Facebook has announced the architecture for its developer platform will be made available to other social networking sites, potentially rendering moot the criticism that its strategy is too "closed"--and possibly dealing a huge blow to Google's yet-to-launch OpenSocial initiative.
Facebook senior platform manager Ami Vora wrote in a blog: "[We] want to share the benefits of our work by enabling other social sites to use our platform architecture as a model. In fact, we'll even license the Facebook Platform methods and tags to other platforms."
A developer page stated "the 100,000 developers currently building Facebook applications can make their applications available on other social sites with no extra work".
In the official wording from Facebook, the social network is "making its platform architecture available as a model for other social sites" and sees this as the natural evolution of a constantly changing product.

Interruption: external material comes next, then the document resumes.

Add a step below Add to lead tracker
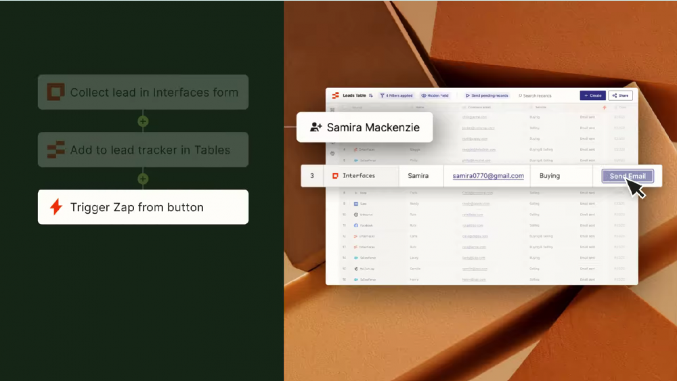Screen dimensions: 677x381 pos(143,179)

This announcement comes in the wake of three OpenSocial partners--Bebo, Friendster and LinkedIn--all releasing their own developer platform initiatives independent of the Google-run program.

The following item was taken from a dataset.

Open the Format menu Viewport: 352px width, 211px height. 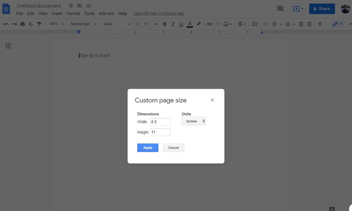click(x=73, y=13)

Bebo specifically designed its developer code to be compatible with Facebook's. Bebo is the first major social network to implement this new "open" platform code from Facebook.
A statement from Facebook said: "We're glad to see Bebo take advantage of the work we've put into designing and building a complete, usable platform. Having similar platforms across multiple social sites is good for everyone: developers get more reach for their applications, social sites get more people developing for their site, and users have better experiences no matter where they are on the Web."
But the Facebook release stressed this is not any kind of special alliance. "No, this is not a collaboration or partnership with Bebo," the statement said. "A core Facebook principle is openness and access for everyone, so we've decided to enable any social sites to model their own platforms after Facebook Platform."
The initial launch of Facebook's developer platform in May sparked a frenzy of developer activity and interest in third-party contributions to social networks. Google announced OpenSocial months before it was ready. And some OpenSocial partners, like Plaxo, have already claimed OpenSocial has shown results.
But others are waiting until the code has proven itself stable--and that has meant OpenSocial is still largely a concept, not a concrete phenomenon.